During CES, EMC and Lenovo finally unveiled the name of their joint venture, LenovoEMC. The news also marks the end of one of the most enduring brands in the SOHO and small and midsized business (SMB) storage markets.

“Iomega is Now LenovoEMC,” announced the firm on the Iomega website. The new company will make its home in Utah and Massachusetts. As its name suggests, Lenovo retains majority ownership of the new entity.

First announced in August, the joint venture kicks off the New Year with a plan to make IT market inroads by starting small.

Lenovo chairman and CEO Yuanqing Yang remarked last summer, “Today’s announcement with industry leader EMC is another solid step in our journey to build on our foundation in PCs and become a leader in the new PC-plus era.” As a stepping stone, LenovoEMC is relying on technology from Iomega, EMC’s SMB storage division.

Iomega’s hardware, namely its ix and px networked storage solutions for SMBs, will now be offered under the LenovoEMC brand.

In 2013, LenovoEMC is launching new ix and px desktop NAS devices, including the all-new ix4-300d, which brings virtualization-friendly storage within reach of small businesses and remote branches.

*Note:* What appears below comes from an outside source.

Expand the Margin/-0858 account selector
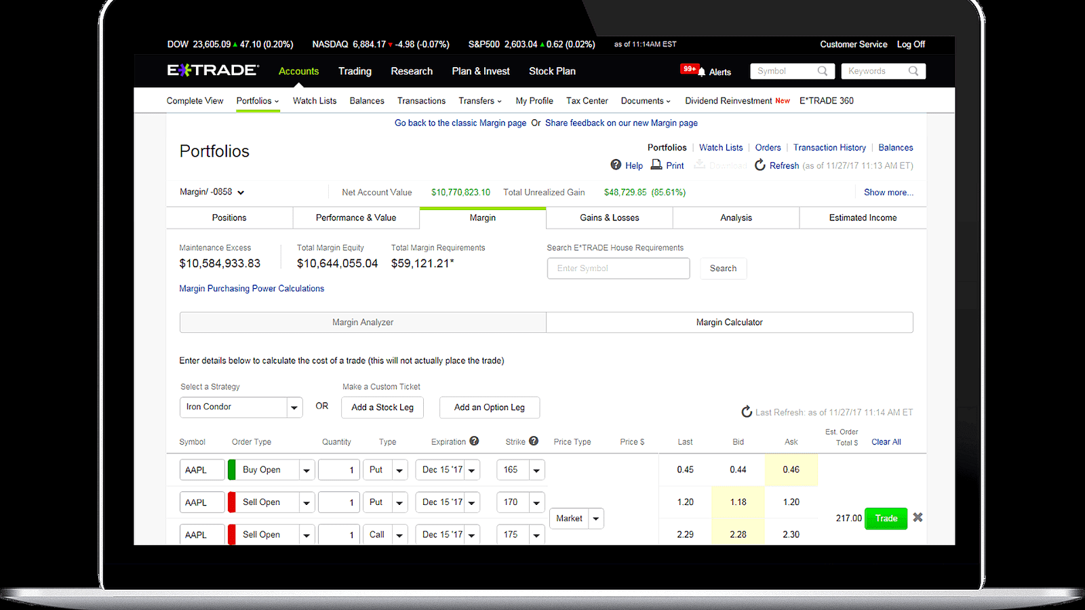This screenshot has height=610, width=1085. pos(212,192)
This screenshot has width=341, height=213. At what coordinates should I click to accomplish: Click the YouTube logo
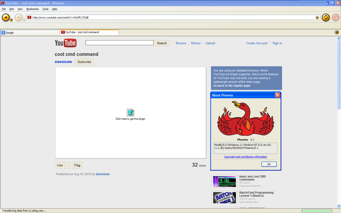[66, 43]
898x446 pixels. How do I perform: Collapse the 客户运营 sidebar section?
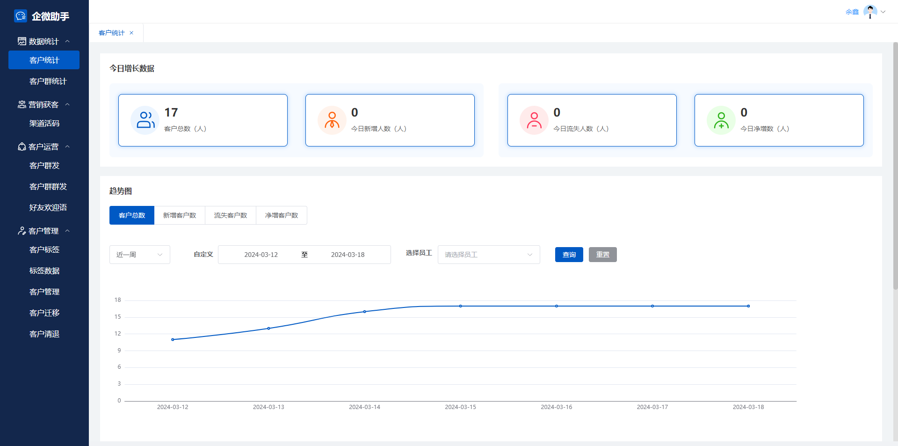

Bringing SAN functionality down from its lofty enterprise heights, the company will be offering new px12 rackmount arrays, with prices that start at $4,999.

In a statement, LenovoEMC’s president and general manager Eric Arcese signaled that his company’s path to the enterprise starts with SMBs. “With the joint venture now underway, there’s a real sense of opportunity and excitement as we work with our partners and customers to firmly establish LenovoEMC Ltd as a leader in the fast-growing global SMB storage market,” he said.

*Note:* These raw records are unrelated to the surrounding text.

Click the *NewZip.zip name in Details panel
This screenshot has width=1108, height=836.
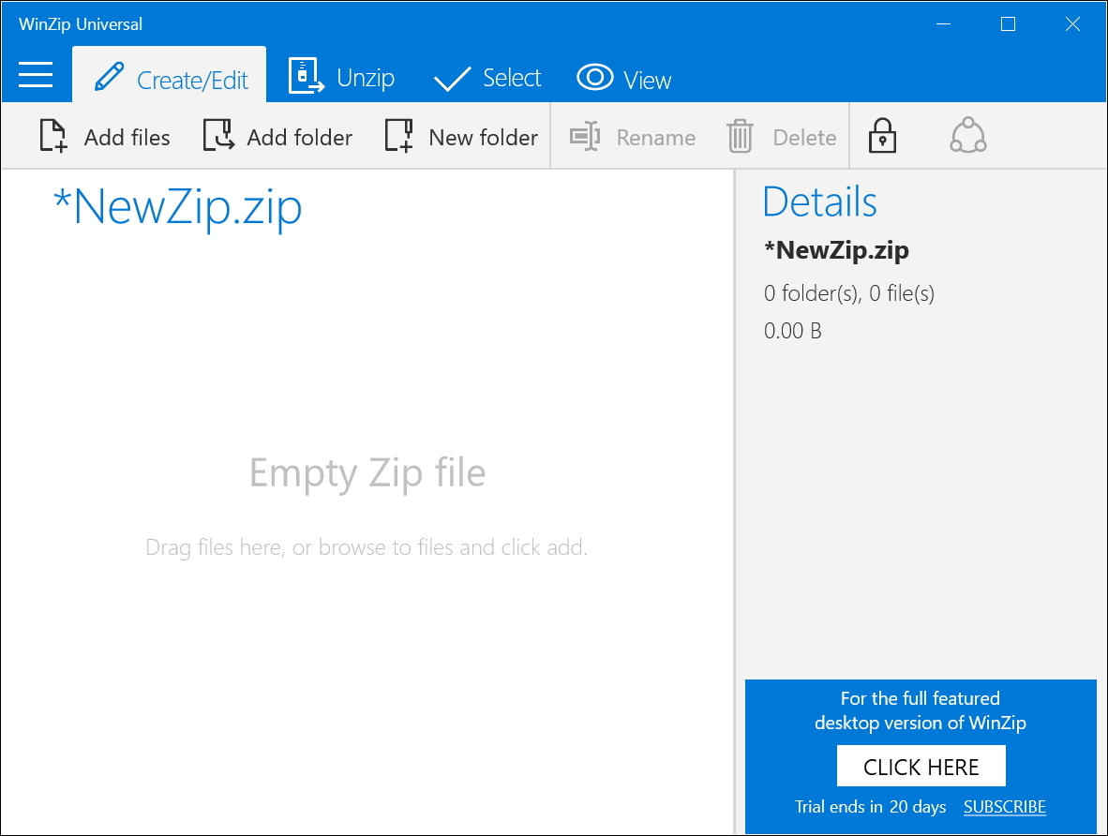[x=835, y=250]
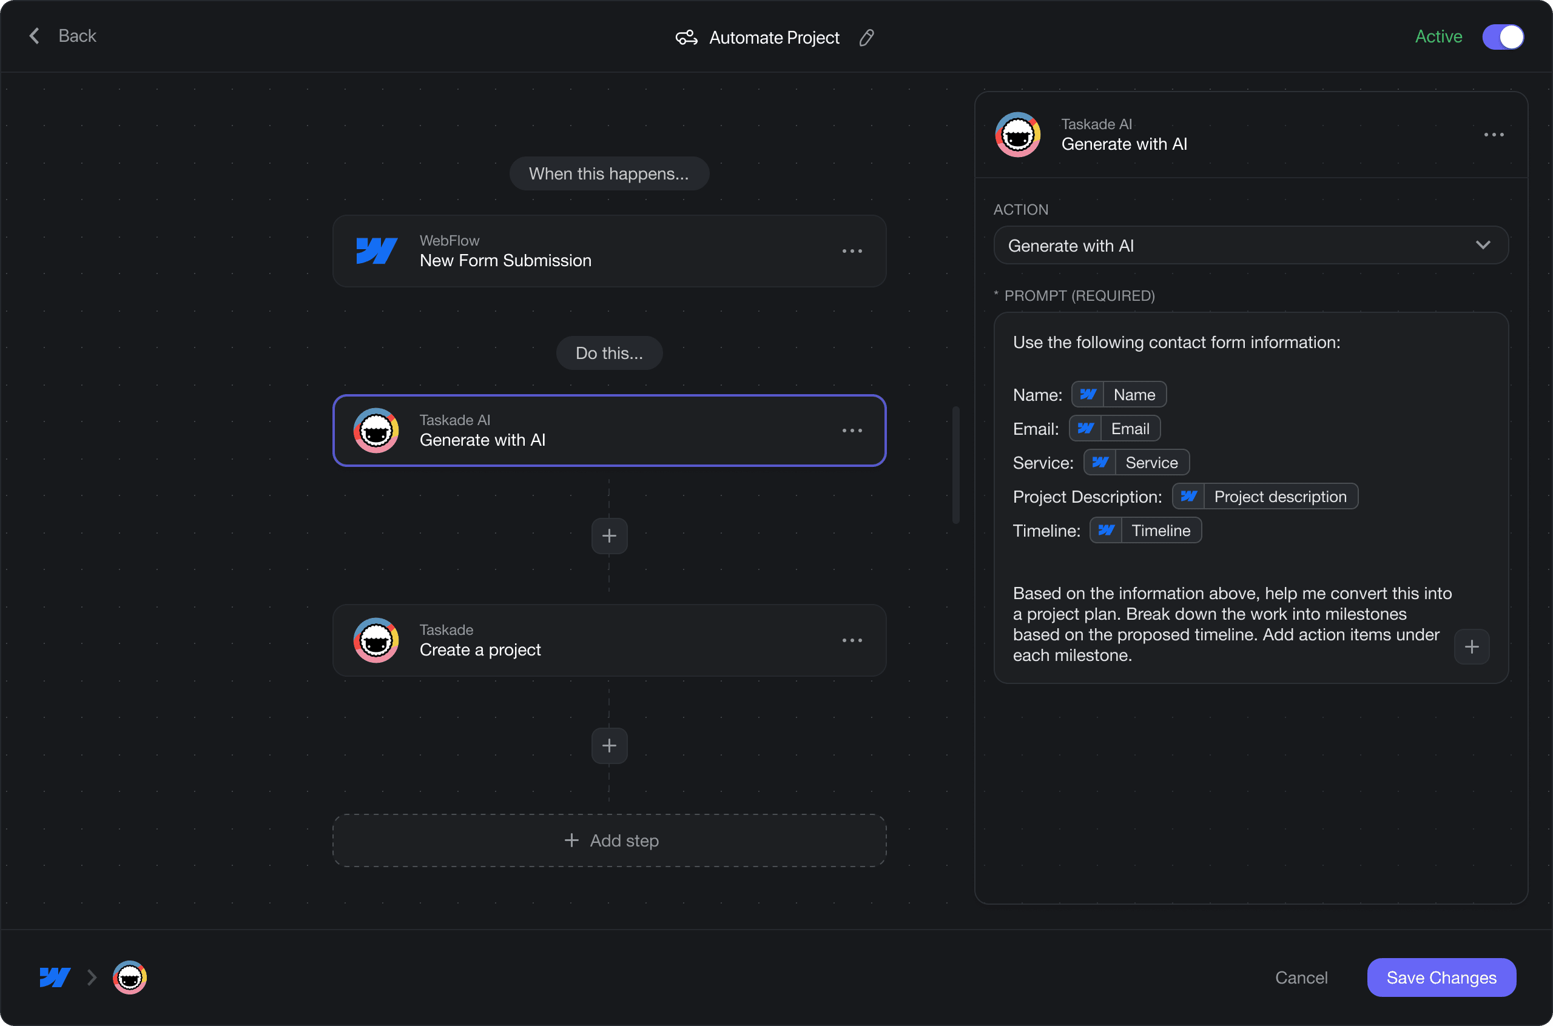Click the Add step dashed button
The width and height of the screenshot is (1553, 1026).
609,841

The team-up between the industry’s top data storage provider and the world’s biggest PC maker presents opportunities for both companies.

For EMC, the joint venture is expected to open doors to the potentially lucrative Chinese server and storage market. Lenovo, acting as an official OEM and reseller, will sell EMC’s enterprise-grade storage systems to its customers in the region. The companies plan to expand into other regions as fast as adoption rates and market momentum allow.

Lenovo, on the other hand, is venturing past PCs and is setting its sights on the data center. In August, Yang stated, “This partnership will help us fully deliver on our PC-plus strategy by giving us strong back-end capabilities and business foundation in servers and storage, in addition to our already strong position in devices.”